With ease, emotion and humor, award-winning poet Naomi Shihab Nye read a selection of poems—hers and others’—and spoke about the writing process to students in King Theatre on Wednesday. Ms. Nye is this spring’s Bingham Visiting Writer, and she dedicated her first poem, “Shoulders,” to the city of Boston and to former faculty member Bill Moore, who was in the audience.
“Sometimes our best poems—the ones that continue to talk to us—sneak up on us. They’re the ones that we weren’t looking for, that we weren’t anticipating,” says Ms. Nye. “People often ask, ‘What can you do when you are utterly blank?’ The two things I tell them are eavesdrop and babysit. If you listen to other people talk, you will hear interesting language that isn’t like your own. If you spend time with little children, you will be refreshed by the majesty of their inquisitive metaphorical wonder.”
Ms. Nye also talked about her practice of keeping a journal, in which she writes every day—recording fragments, observations, questions, single words. “Three to seven minutes is all you need,” she told students. “Three lines a day adds up to 90 lines in a month. That’s a lot of material. You will be amazed at the threads you find and the connections you make.”

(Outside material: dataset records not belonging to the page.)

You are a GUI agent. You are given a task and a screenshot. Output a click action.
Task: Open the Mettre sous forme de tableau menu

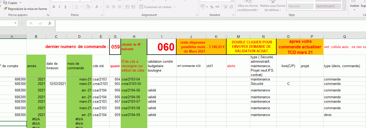click(x=273, y=8)
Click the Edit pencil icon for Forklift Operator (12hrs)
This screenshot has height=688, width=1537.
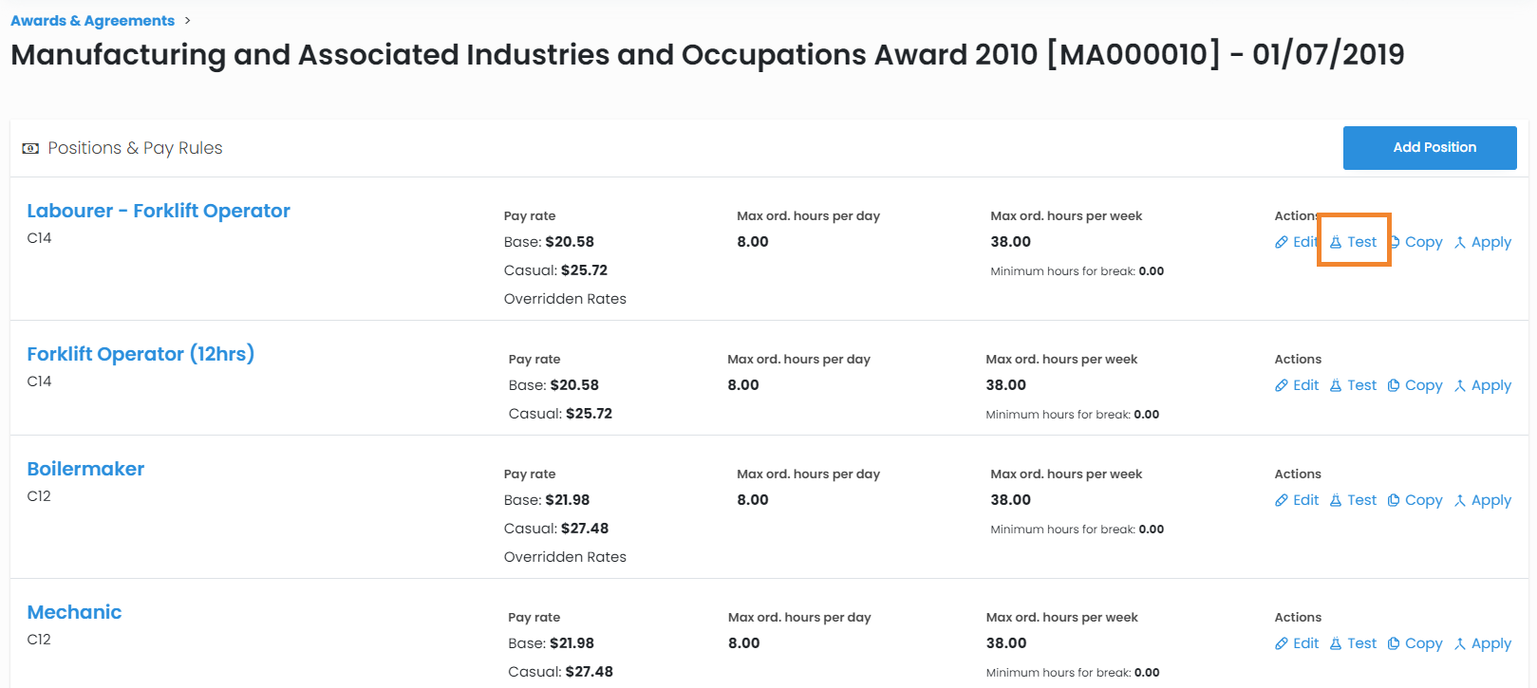pyautogui.click(x=1282, y=385)
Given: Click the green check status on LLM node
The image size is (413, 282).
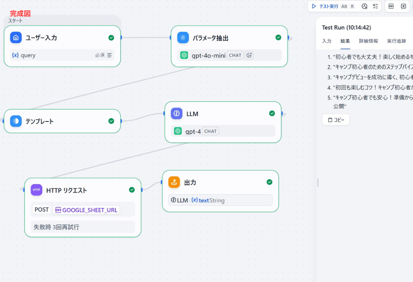Looking at the screenshot, I should [x=272, y=114].
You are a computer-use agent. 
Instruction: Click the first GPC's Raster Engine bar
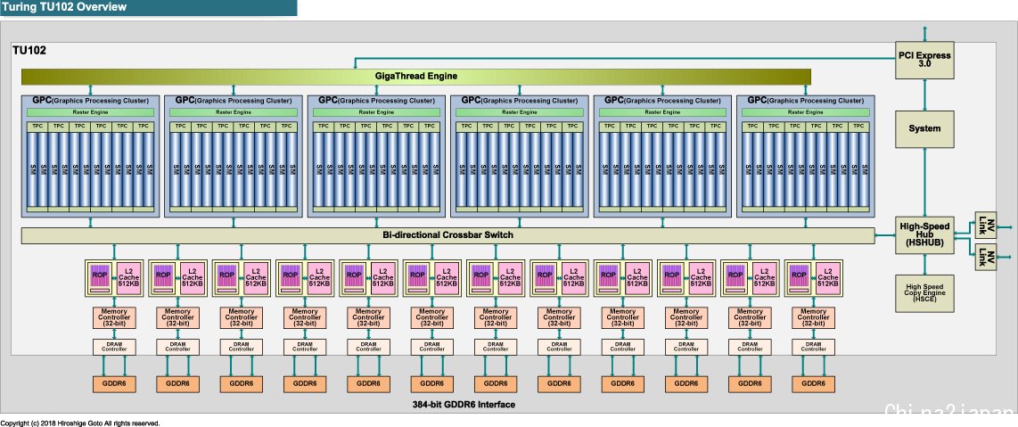[90, 112]
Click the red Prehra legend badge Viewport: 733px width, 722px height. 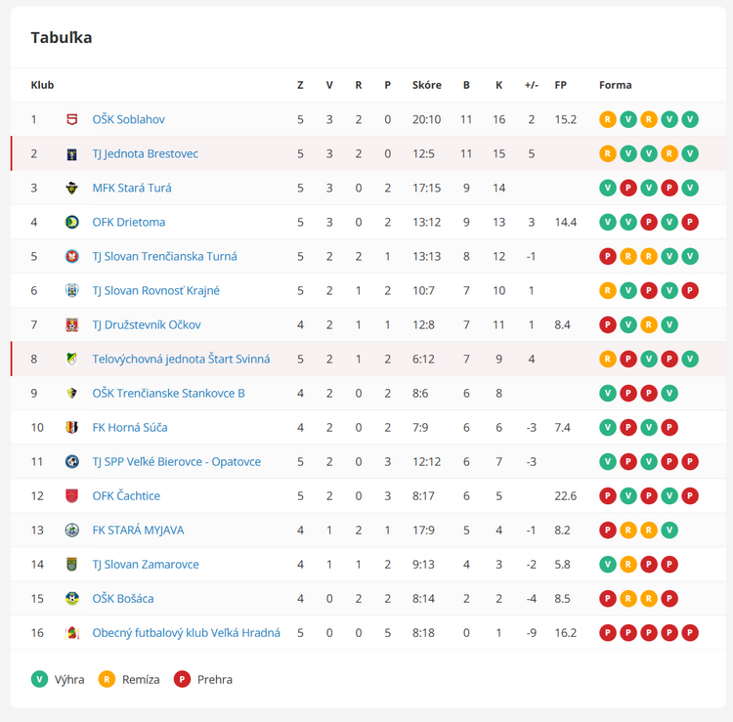click(x=182, y=679)
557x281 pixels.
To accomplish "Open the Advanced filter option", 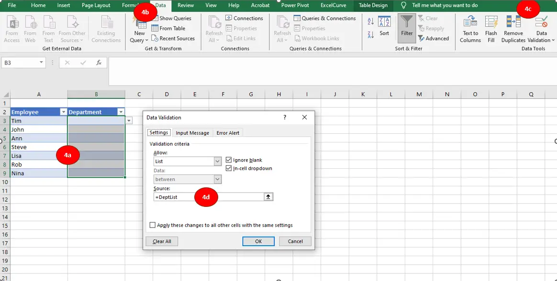I will point(434,38).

Ms. Nye is author and editor of more than 30 volumes. Her longtime friend and editor is Virginia Duncan, Milton Class of 1980. Ms. Nye’s books of poetry include 19 Varieties of Gazelle: Poems of the Middle East, a finalist for the National Book Award; A Maze Me: Poems for Girls; Words Under the Words; and You & Yours, a bestselling poetry book of 2006. She has written several prize-winning poetry anthologies for young readers, as well. Ms. Nye has held several fellowships, including Guggenheim, Lannan, and Witter Bynner. She has received a Lavan Award from the Academy of American Poets, the Isabella Gardner Poetry Award, the Lee Bennett Hopkins Poetry Award, the Paterson Poetry Prize, and four Pushcart Prizes. She has sat on the Board of Chancellors of the Academy of American Poets and has won the Neustadt Prize for Children’s Literature.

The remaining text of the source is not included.